Steps:
So before we can find line BC, we have to find Line BD. To do this, we will be using the pythagorean theorem, which is leg² + leg² = hypotenuse² . In this case, Line BA, which has a value of 16, is our hypotenuse and Lines AD, which has a value of 12, and BD, which has a value of x, are our legs. Set up our equation as such:
[tex]12^2+x^2=16^2[/tex]
Firstly, solve the exponents:
[tex]144+x^2=256[/tex]
Next, subtract both sides by 144:
[tex]x^2=112[/tex]
Next, square root both sides and line BD is √112 units (To get more accurate results, always leave approximation til the end of the problem.)

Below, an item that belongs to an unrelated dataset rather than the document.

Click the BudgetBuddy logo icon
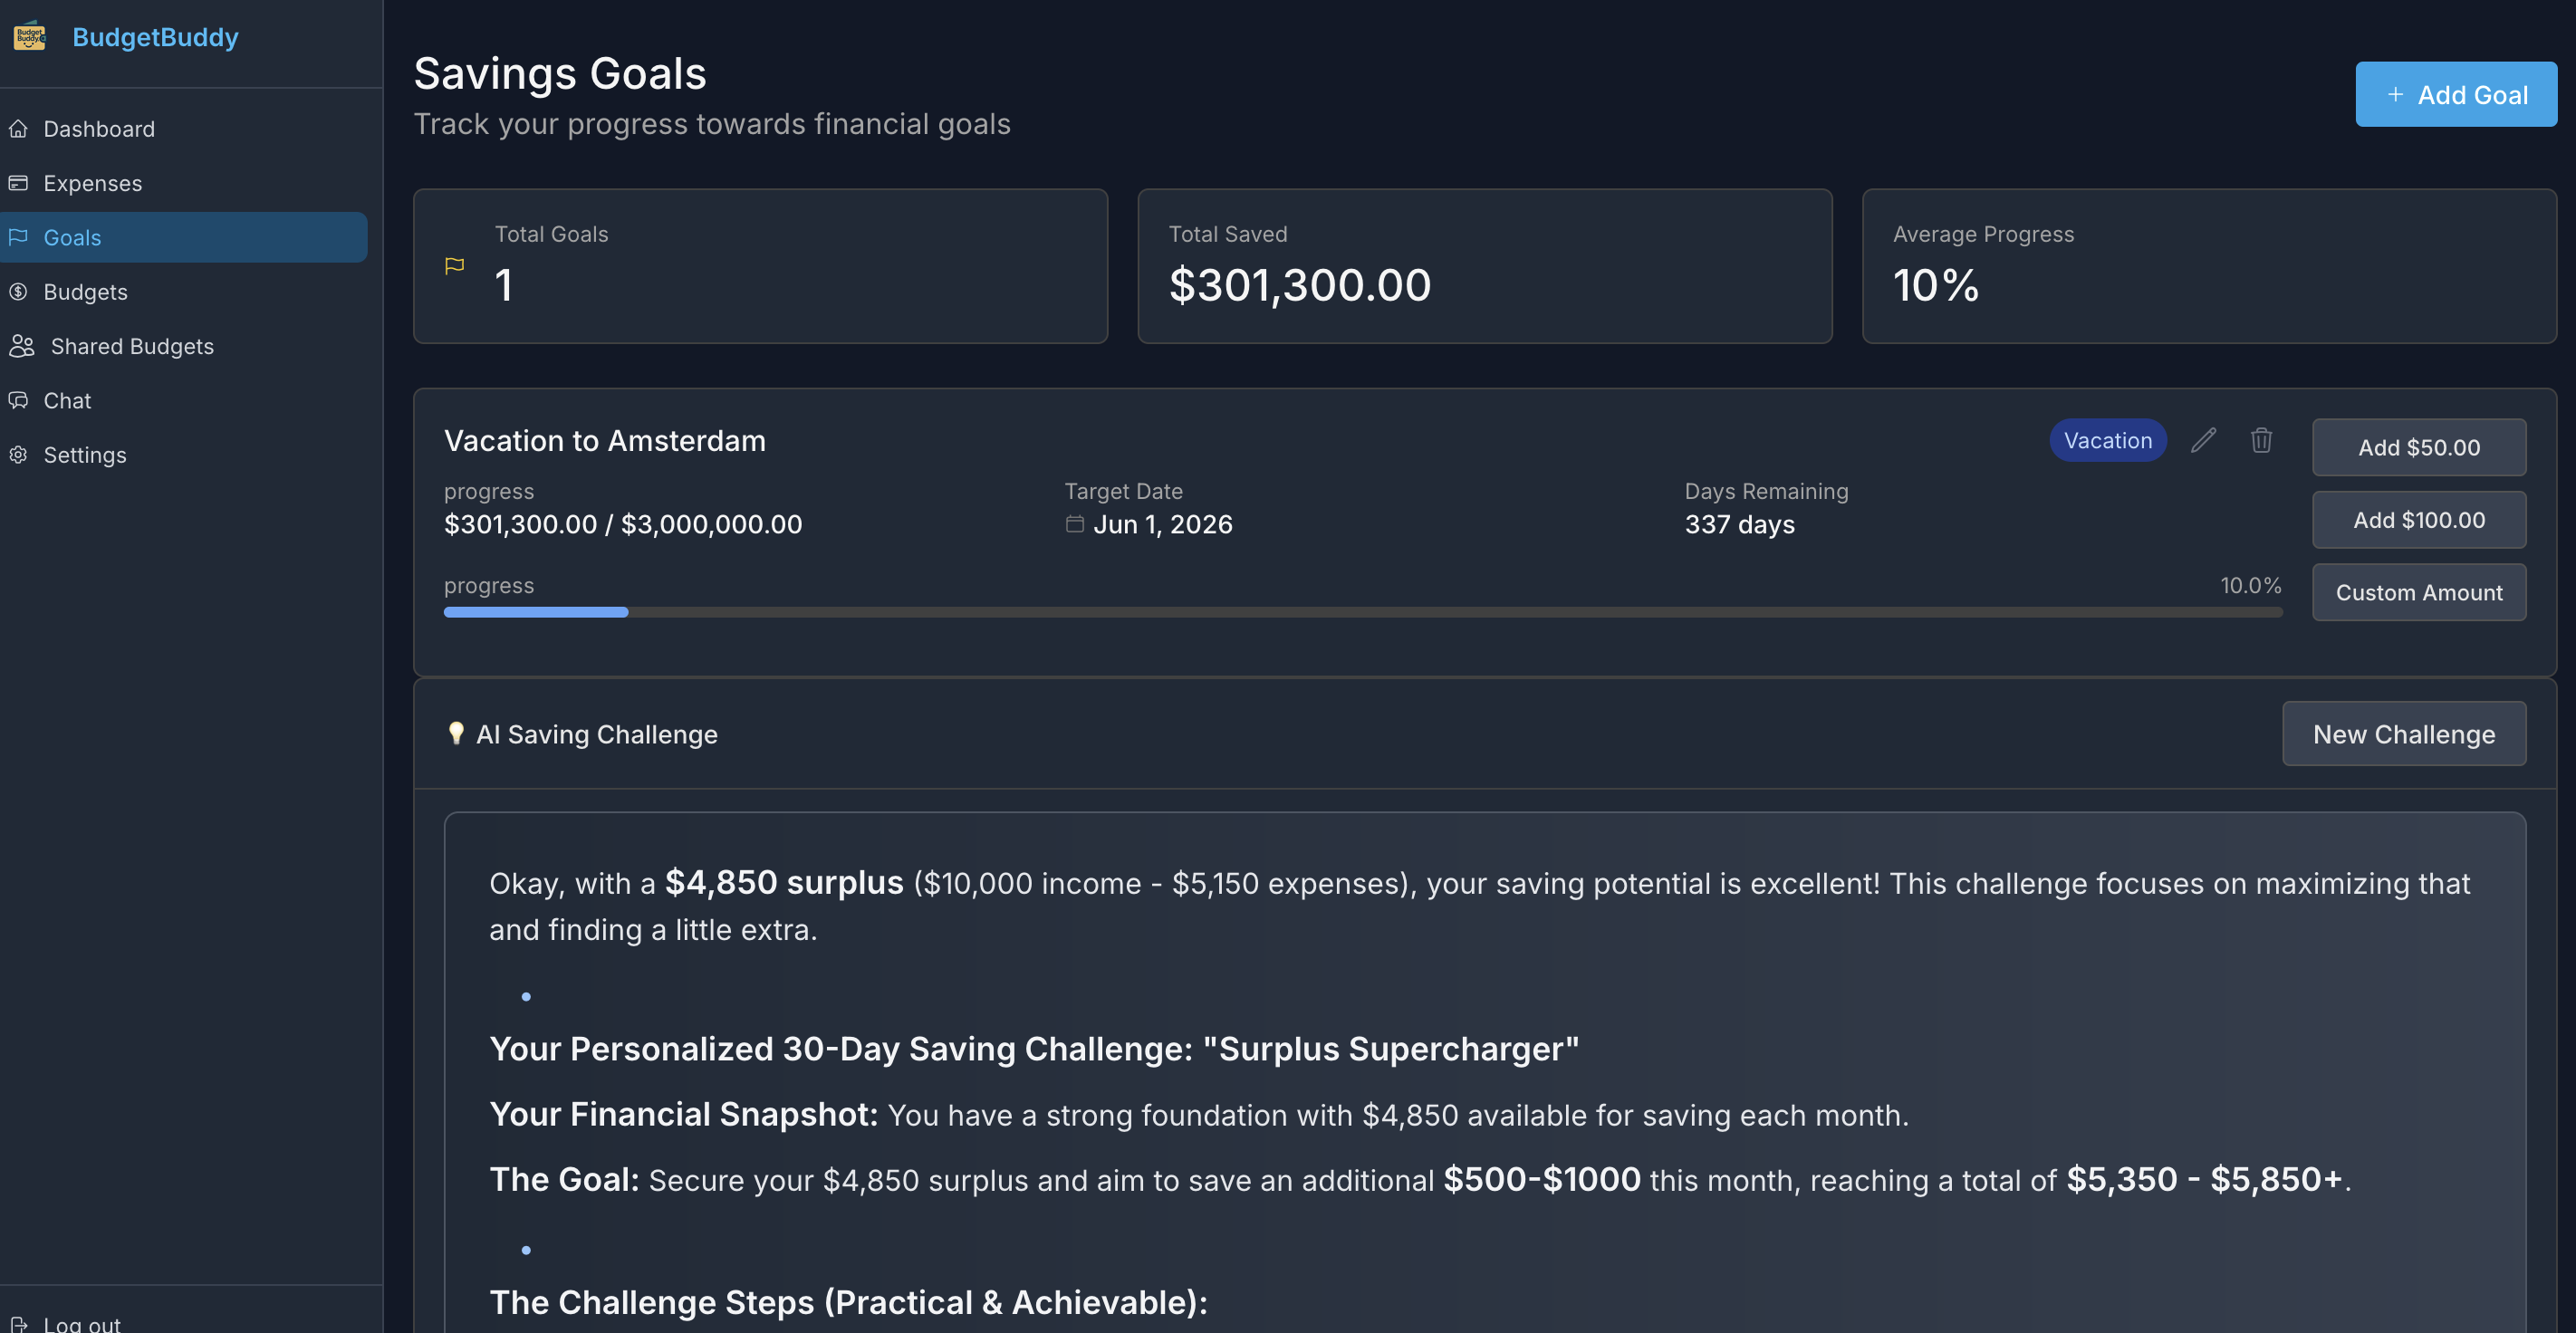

Now that we have line BD, we are going to be using trig ratios to solve for C. For Trig Ratios, remember "SOH CAH TOA" (θ = an angle)

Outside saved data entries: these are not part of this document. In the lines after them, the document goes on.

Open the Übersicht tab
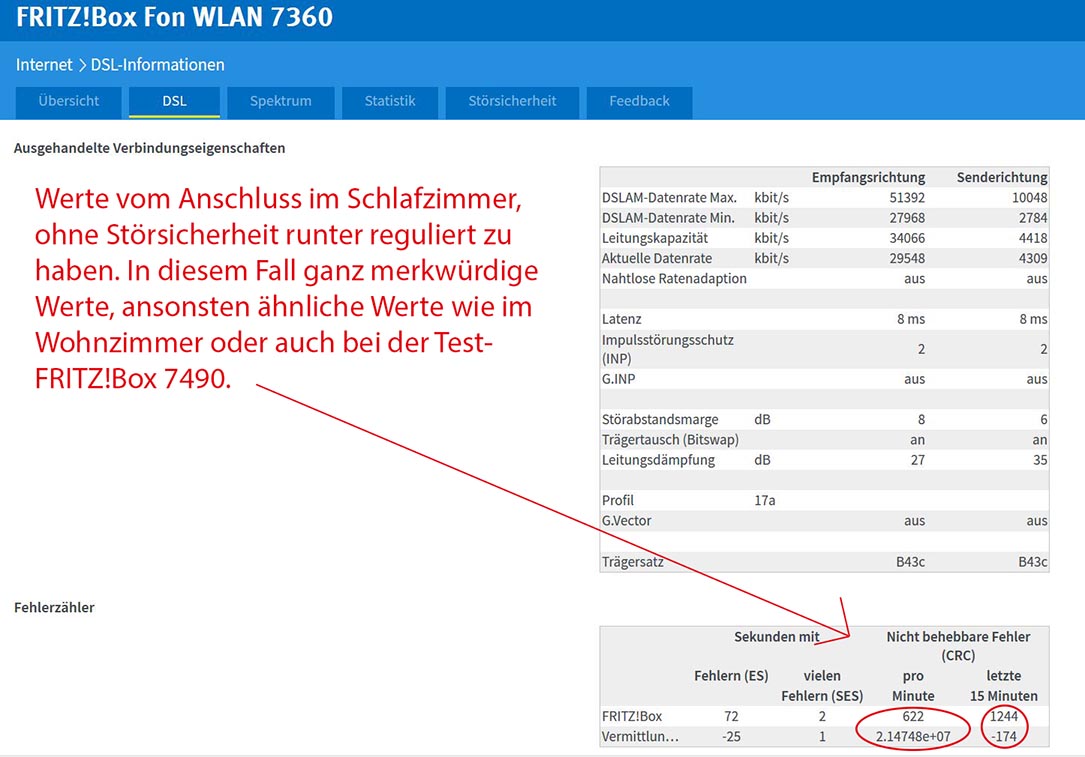 point(68,101)
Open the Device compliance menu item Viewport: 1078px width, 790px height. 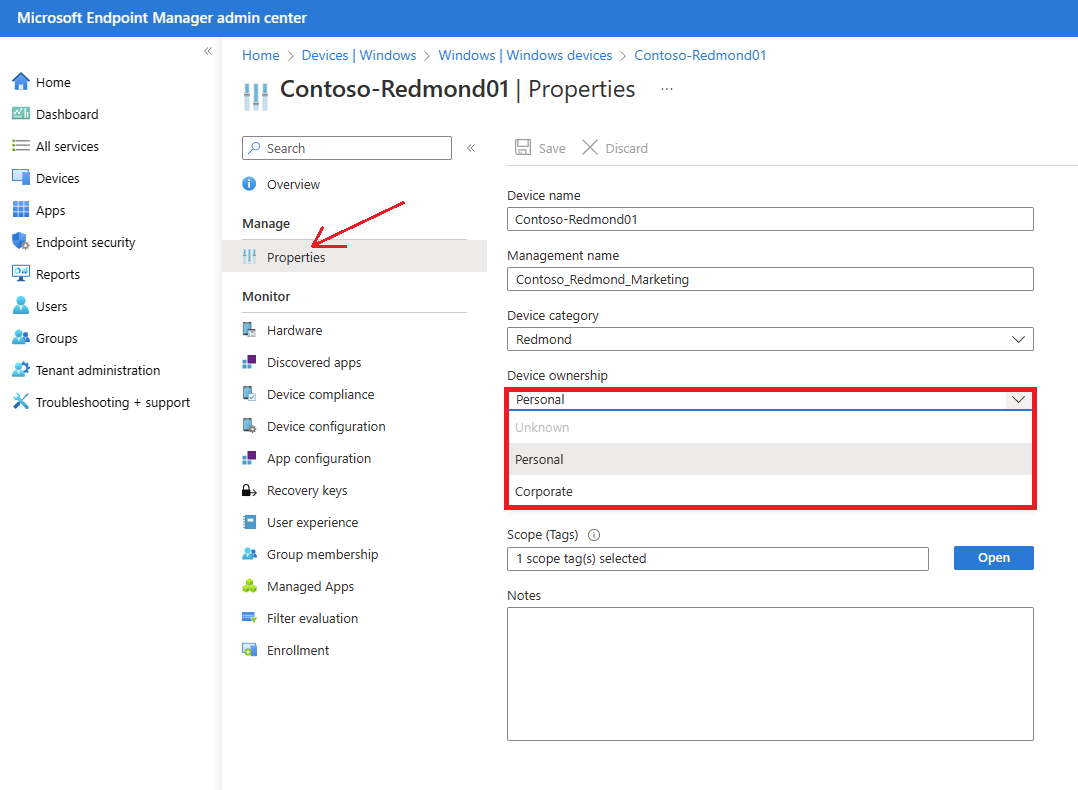pos(320,394)

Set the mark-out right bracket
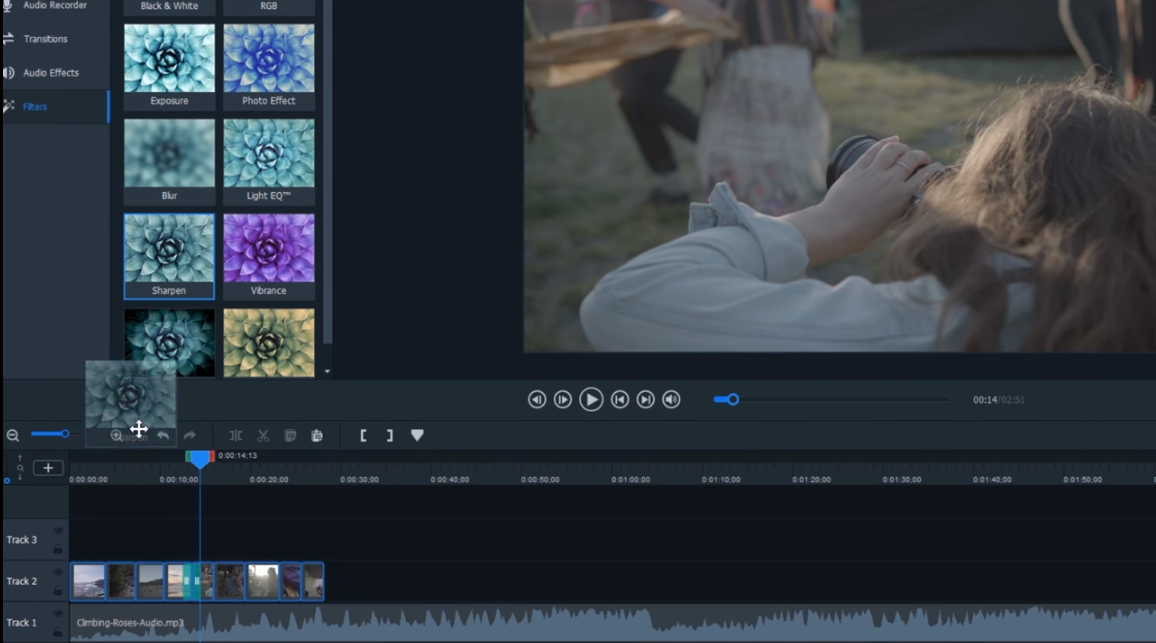pyautogui.click(x=389, y=436)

- Sin(θ) = Opposite/Hypotenuse
- Cos(θ) = Adjacent/Hypotenuse
- Tan(θ) = Opposite/Adjacent
Since line BD does not touch the 40° angle, this makes BD the opposite side. And since line BC touches both the 40° angle and the right angle, this makes line BC the adjacent side. Since we have the opposite side and are solving for the adjacent side, we will be using Tan (or Tangent) to solve for the angle. Set up our equation as such (let y = BC):
[tex]\frac{\tan (40)}{1}=\frac{\sqrt{112}}{y}[/tex]
Firstly, cross multiply:
[tex]\sqrt{112}=\tan (40)*y[/tex]
Next, divide both sides by tan(40):
[tex]12.6=y[/tex]
Answer:
Line BC is 12.6 cm.